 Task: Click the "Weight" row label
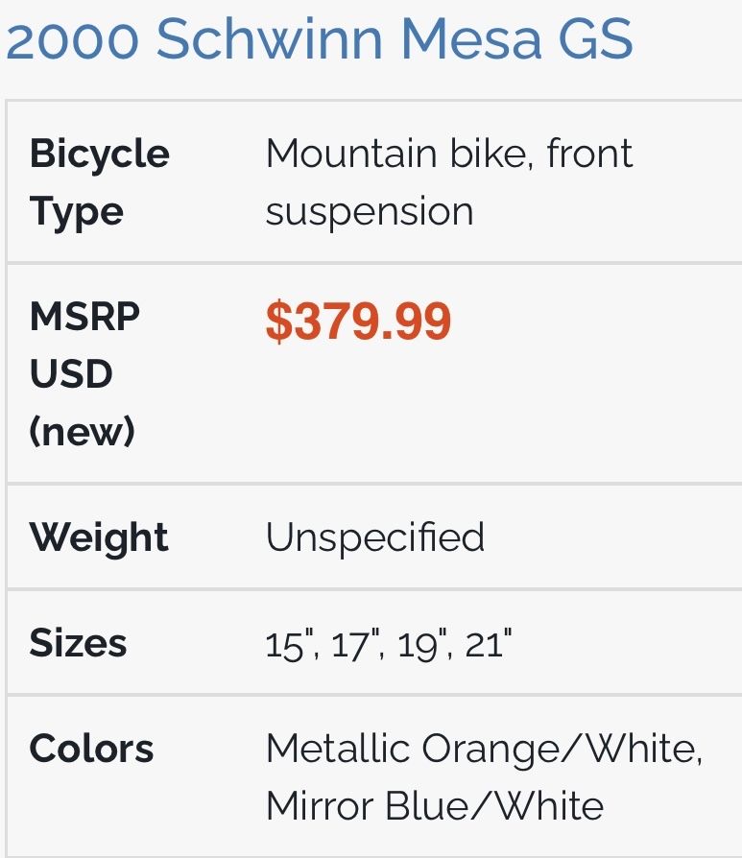pyautogui.click(x=99, y=537)
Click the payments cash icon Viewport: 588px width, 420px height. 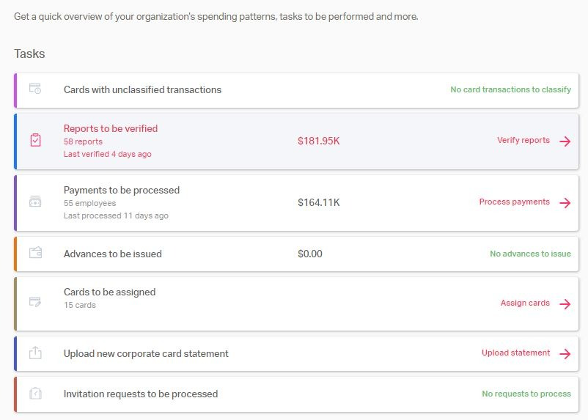[x=35, y=202]
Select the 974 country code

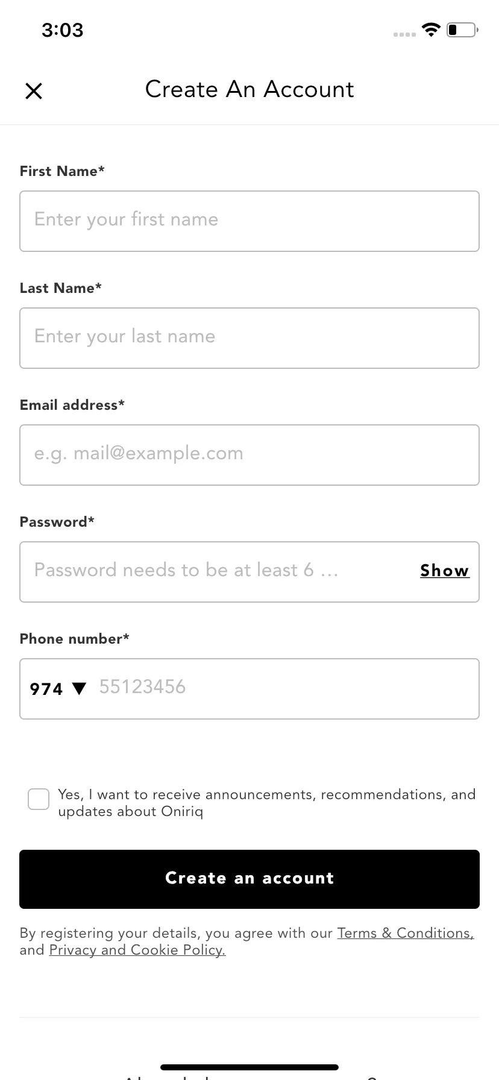click(46, 689)
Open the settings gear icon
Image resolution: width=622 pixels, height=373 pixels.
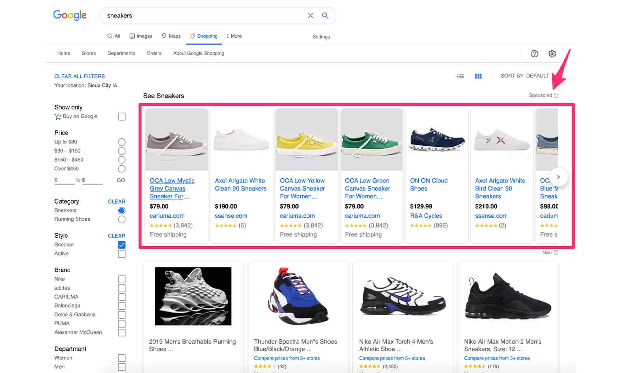click(x=552, y=54)
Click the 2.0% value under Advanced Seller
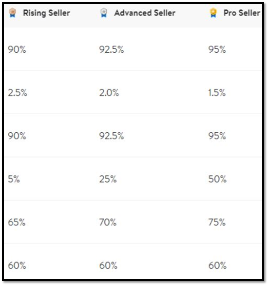 [x=109, y=93]
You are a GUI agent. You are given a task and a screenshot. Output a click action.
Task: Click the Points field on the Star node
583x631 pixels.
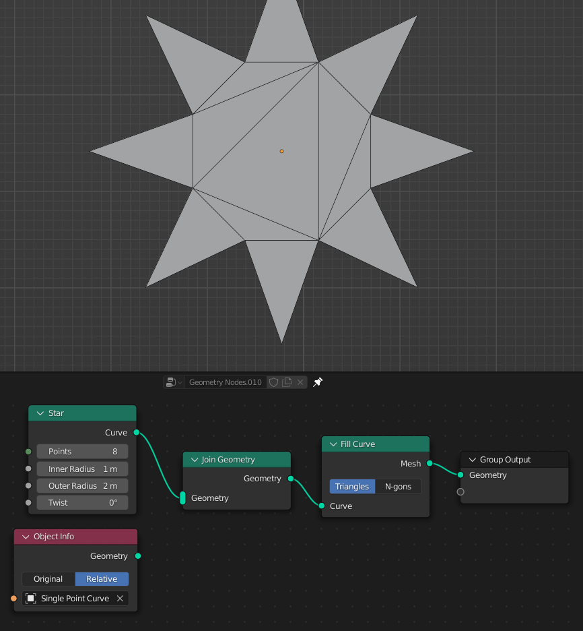click(82, 451)
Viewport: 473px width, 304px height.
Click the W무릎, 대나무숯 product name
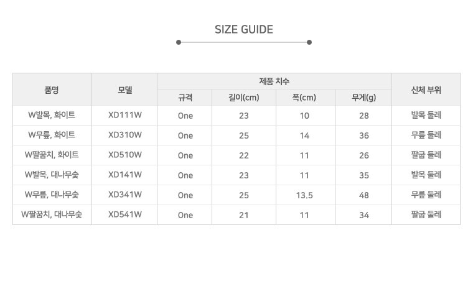pyautogui.click(x=52, y=195)
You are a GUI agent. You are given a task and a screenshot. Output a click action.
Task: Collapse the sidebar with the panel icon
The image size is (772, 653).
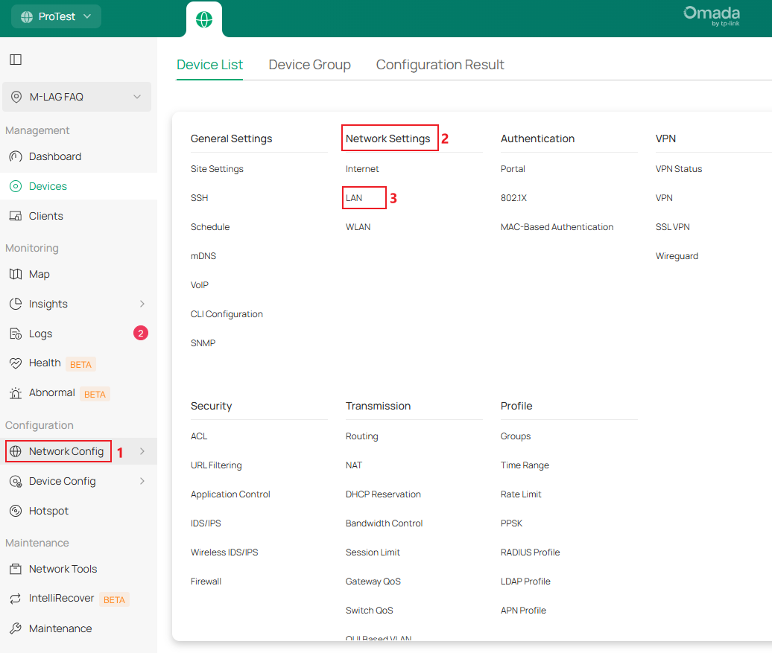pos(16,59)
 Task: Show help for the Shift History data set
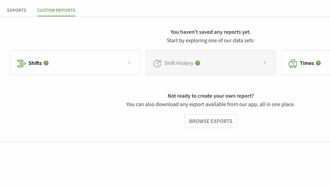[x=198, y=63]
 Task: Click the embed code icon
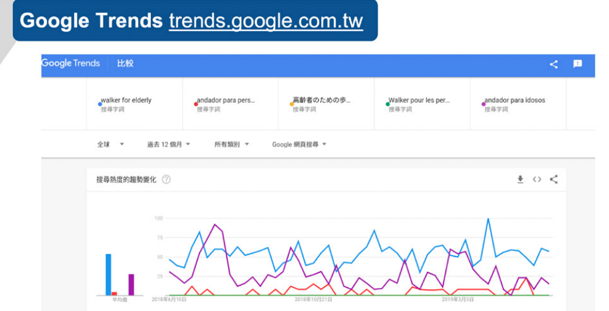coord(537,179)
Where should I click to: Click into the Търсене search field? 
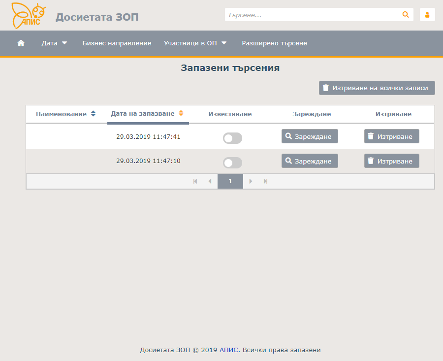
·····
[Task to complete]:
Please retype, exactly as they appear, the lines from the one with "Click the 2.0% value under Advanced Seller" through the final line of the material, both included, and drop any pictures.

[Completed exercise]:
Click the 2.0% value under Advanced Seller
 [x=109, y=93]
You are a GUI agent. You are given a task and a screenshot. Output a click action.
Task: Click the Points field on the Star node
583x631 pixels.
click(82, 451)
Viewport: 473px width, 304px height.
Click the W무릎, 대나무숯 product name
pyautogui.click(x=52, y=195)
You are a GUI agent. You are given a task and a screenshot. Output a click action.
Task: Collapse the sidebar with the panel icon
The image size is (772, 653).
pos(16,59)
 Task: Show help for the Shift History data set
[x=198, y=63]
 Task: Click the embed code icon
coord(537,179)
Where should I click to: Click into the Търсене search field? 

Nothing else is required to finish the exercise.